▶ _PROBLEM TO WORK ON_: From the records, report how many lines hold the word "will", with the number as the sole reply.

▶ _TASK INPUTS_:

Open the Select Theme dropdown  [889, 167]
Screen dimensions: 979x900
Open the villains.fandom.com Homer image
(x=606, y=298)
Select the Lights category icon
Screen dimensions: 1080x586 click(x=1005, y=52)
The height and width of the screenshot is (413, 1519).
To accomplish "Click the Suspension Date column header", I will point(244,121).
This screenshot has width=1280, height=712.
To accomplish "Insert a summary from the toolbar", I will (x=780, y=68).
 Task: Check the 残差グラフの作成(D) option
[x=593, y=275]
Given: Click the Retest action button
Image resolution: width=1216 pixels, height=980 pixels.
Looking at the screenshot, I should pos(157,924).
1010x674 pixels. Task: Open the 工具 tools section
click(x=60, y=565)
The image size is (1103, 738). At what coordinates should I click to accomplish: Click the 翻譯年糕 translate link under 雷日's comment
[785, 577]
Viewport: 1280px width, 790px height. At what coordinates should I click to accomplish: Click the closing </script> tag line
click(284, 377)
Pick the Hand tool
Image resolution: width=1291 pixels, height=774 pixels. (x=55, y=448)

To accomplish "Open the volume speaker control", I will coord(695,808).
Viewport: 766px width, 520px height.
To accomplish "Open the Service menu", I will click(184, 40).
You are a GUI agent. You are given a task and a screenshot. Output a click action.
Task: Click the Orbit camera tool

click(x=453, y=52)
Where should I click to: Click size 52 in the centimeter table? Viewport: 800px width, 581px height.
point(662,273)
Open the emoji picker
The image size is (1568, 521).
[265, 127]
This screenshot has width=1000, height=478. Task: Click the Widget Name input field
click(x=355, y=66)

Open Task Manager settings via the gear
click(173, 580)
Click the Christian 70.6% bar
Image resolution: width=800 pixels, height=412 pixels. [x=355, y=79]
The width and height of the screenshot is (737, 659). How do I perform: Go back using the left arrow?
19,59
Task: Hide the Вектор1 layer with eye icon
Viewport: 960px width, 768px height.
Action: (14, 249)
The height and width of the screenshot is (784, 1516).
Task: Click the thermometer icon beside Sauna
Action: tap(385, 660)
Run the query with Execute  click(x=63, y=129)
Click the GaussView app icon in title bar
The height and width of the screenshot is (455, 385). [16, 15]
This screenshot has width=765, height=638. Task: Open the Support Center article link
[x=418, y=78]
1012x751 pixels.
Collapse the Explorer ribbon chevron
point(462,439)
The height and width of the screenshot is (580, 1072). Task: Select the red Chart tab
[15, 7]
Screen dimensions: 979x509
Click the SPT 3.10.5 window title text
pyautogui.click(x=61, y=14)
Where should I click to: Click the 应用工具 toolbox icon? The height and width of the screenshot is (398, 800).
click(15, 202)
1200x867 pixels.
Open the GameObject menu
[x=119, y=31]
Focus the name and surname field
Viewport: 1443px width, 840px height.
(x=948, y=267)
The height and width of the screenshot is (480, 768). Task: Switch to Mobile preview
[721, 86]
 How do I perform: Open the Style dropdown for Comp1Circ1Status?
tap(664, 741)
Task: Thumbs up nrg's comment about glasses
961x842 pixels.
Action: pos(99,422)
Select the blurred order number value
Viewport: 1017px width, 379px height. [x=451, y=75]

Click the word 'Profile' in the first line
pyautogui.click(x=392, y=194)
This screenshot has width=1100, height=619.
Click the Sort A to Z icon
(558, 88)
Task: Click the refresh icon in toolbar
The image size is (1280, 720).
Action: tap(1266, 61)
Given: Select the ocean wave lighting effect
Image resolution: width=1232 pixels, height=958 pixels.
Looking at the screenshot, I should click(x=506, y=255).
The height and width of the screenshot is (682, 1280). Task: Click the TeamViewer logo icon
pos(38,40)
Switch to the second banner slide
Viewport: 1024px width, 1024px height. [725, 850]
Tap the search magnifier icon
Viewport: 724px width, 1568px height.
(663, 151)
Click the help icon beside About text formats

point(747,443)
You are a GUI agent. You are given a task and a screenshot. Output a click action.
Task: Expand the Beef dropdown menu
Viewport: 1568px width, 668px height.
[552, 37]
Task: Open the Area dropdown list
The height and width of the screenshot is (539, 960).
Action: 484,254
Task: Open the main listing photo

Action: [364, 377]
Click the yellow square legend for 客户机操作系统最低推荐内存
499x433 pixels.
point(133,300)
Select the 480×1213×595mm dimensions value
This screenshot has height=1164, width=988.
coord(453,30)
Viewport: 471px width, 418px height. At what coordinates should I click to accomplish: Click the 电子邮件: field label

▶ _EXERCISE ANSWER_: 4